Pixel coordinate grounding data
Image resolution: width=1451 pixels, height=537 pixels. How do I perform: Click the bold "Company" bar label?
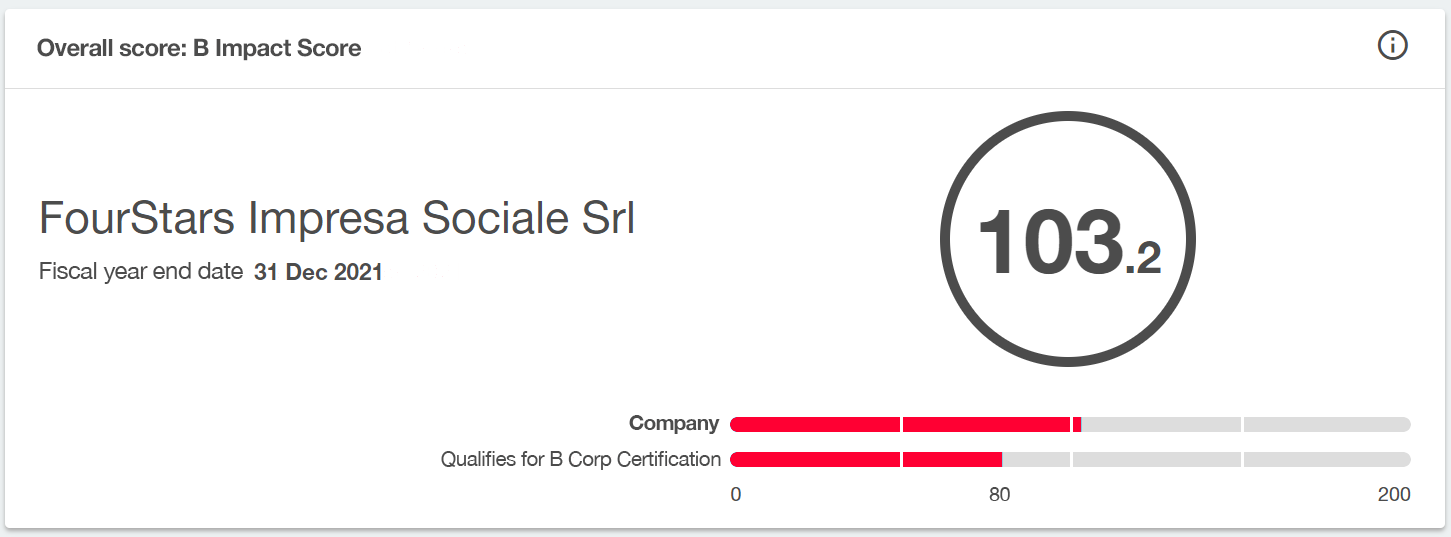click(674, 423)
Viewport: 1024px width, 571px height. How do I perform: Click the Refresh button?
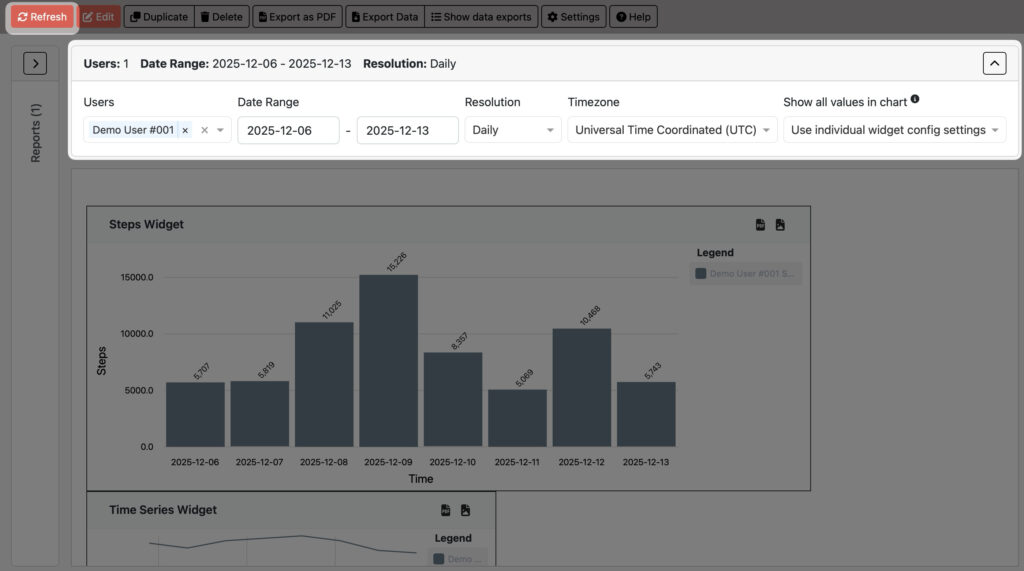tap(42, 17)
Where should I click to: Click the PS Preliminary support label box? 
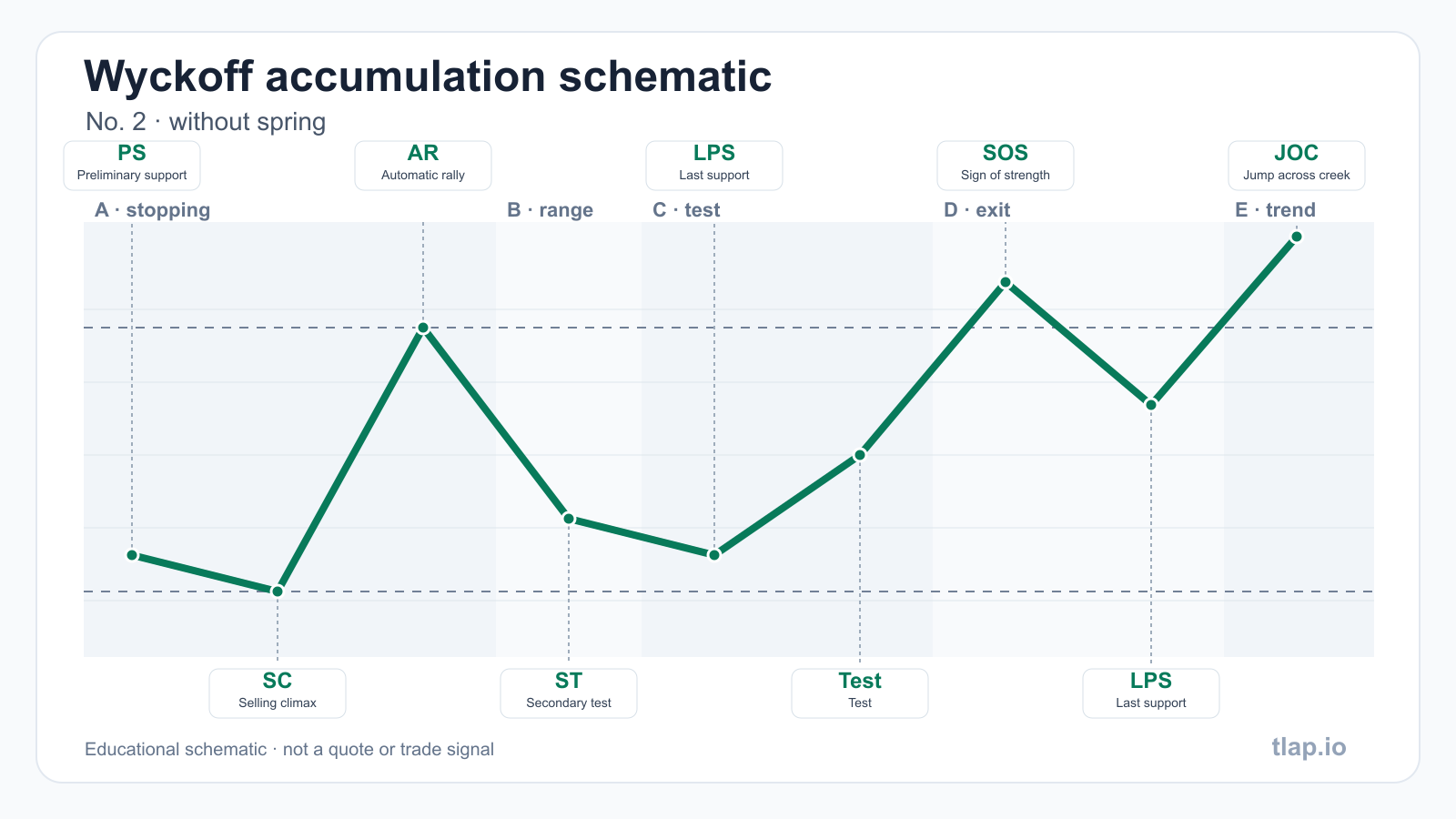click(x=132, y=166)
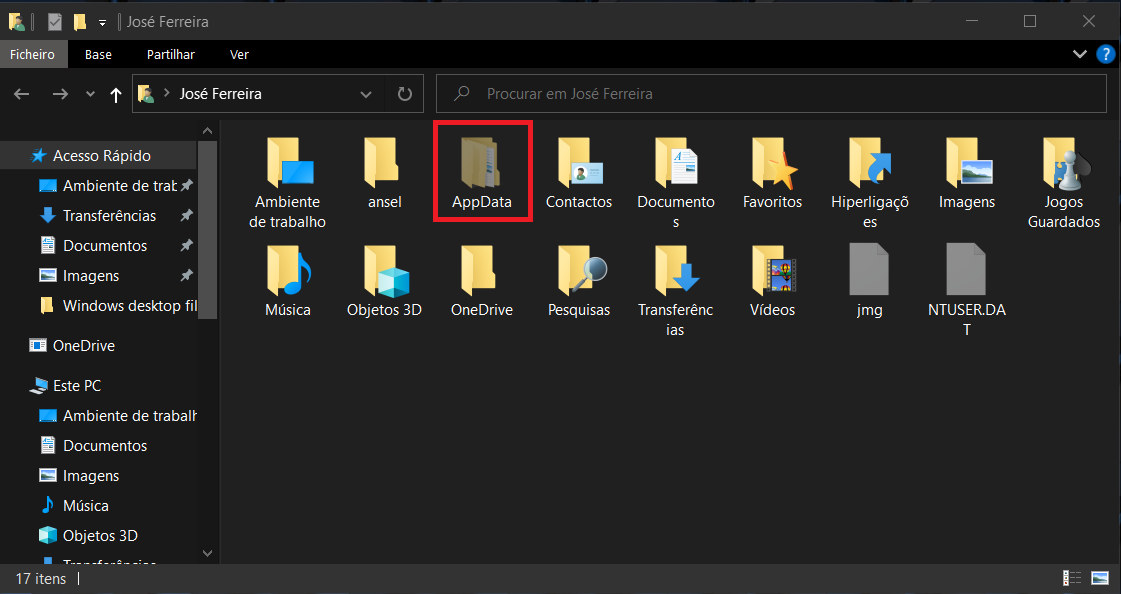Open the address bar history dropdown
This screenshot has width=1121, height=594.
tap(365, 94)
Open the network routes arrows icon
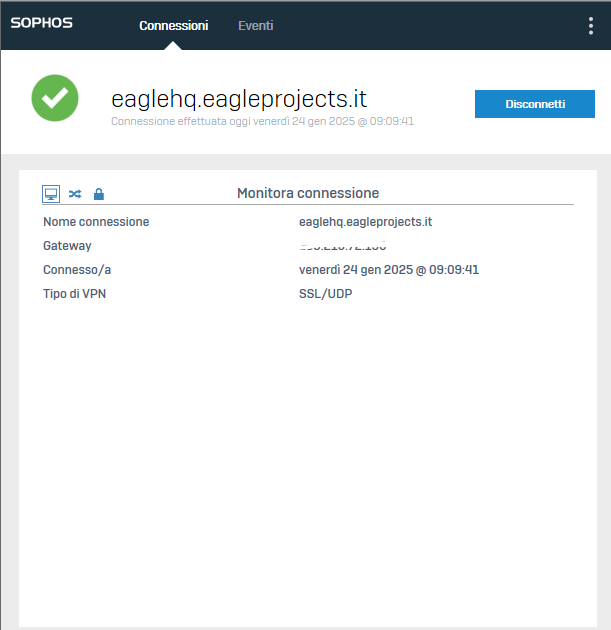Viewport: 611px width, 630px height. pyautogui.click(x=75, y=194)
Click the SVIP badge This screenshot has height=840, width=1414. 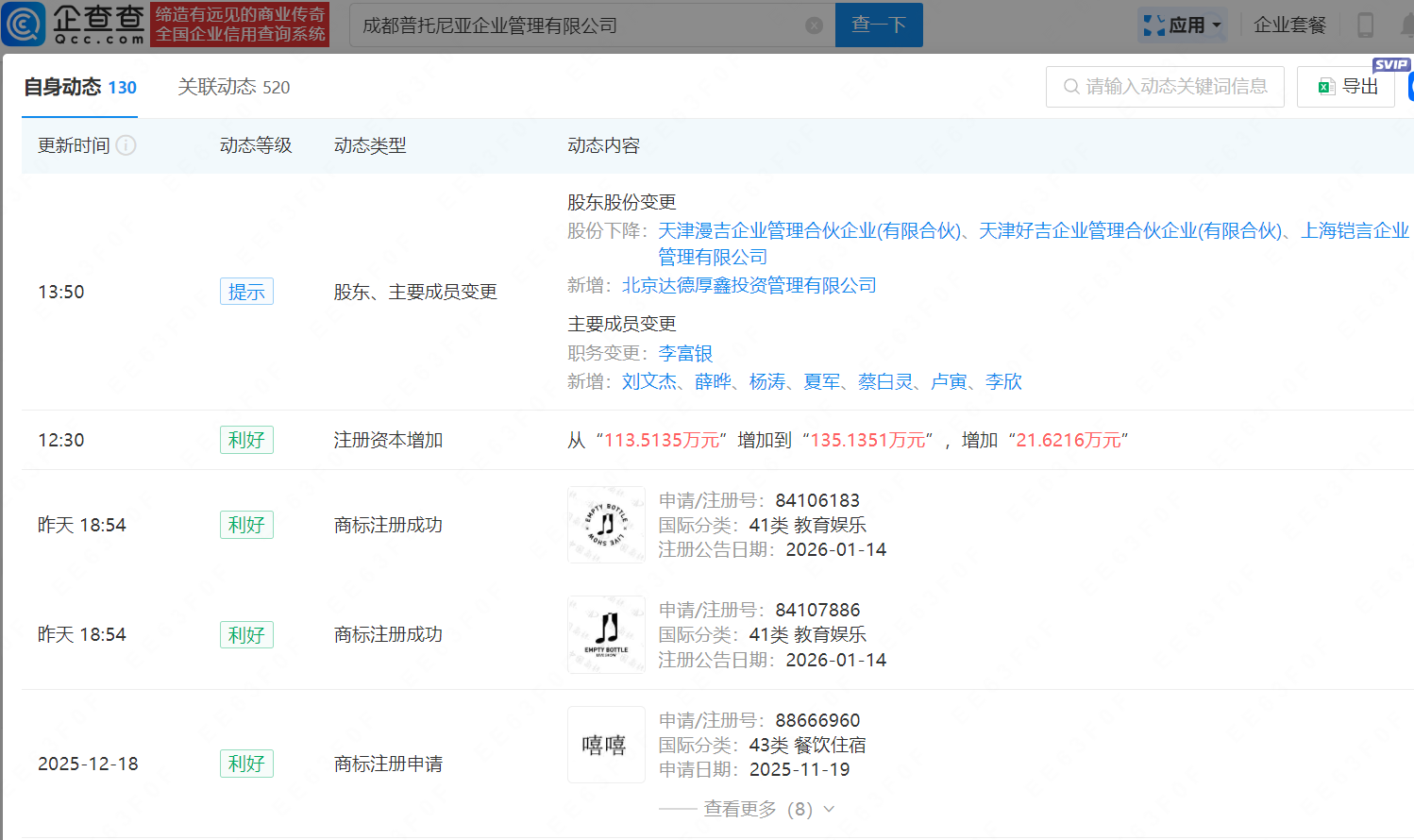coord(1390,64)
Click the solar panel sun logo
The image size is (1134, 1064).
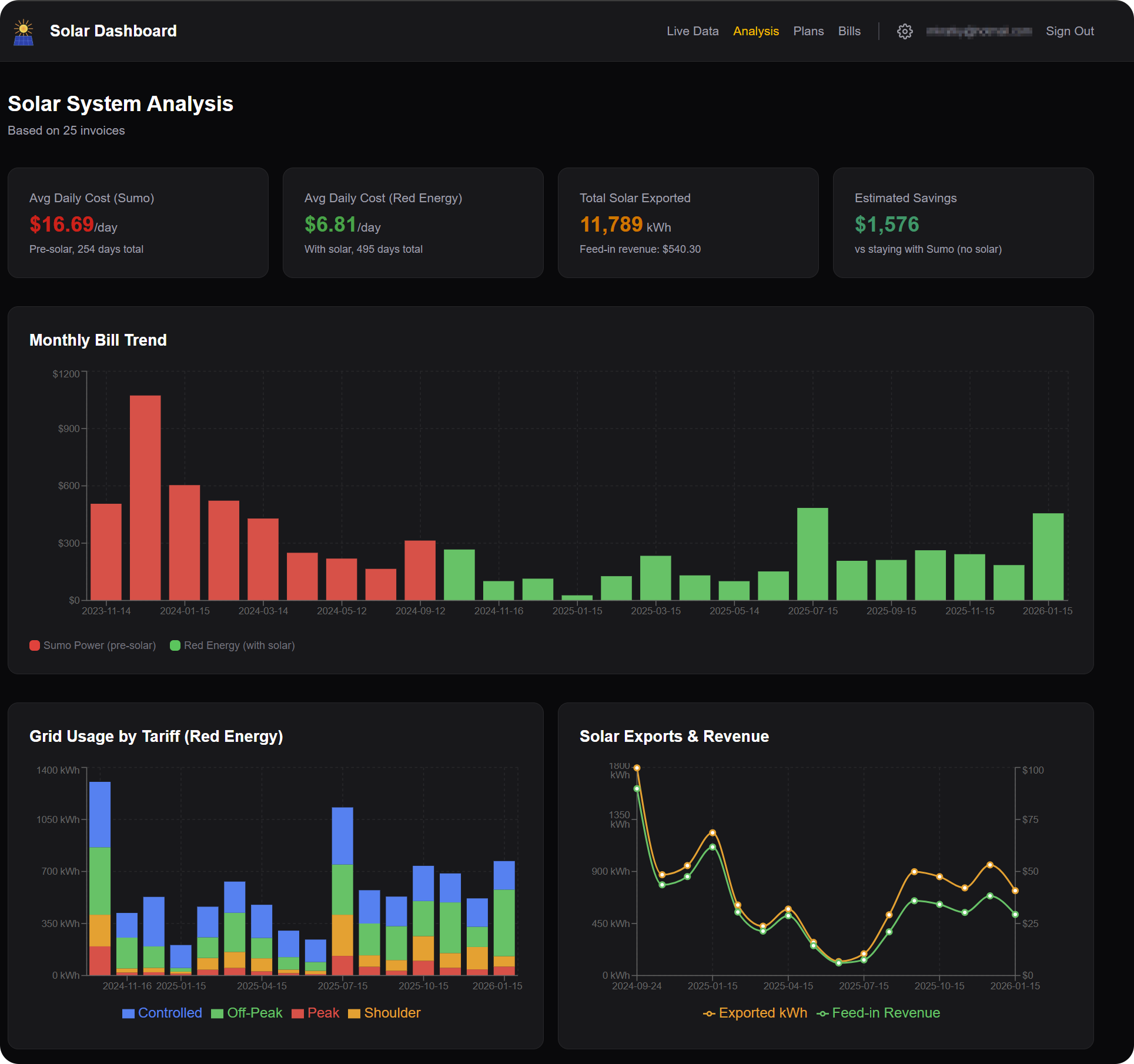tap(24, 32)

WHAT YOU ARE ASKED TO DO. From the line containing "Click the solar panel sun logo" down to the final line of the records above, restate every line word for word, add nothing, and skip the pictures.

ANSWER TO THE EXERCISE.
Click the solar panel sun logo
The image size is (1134, 1064).
tap(24, 32)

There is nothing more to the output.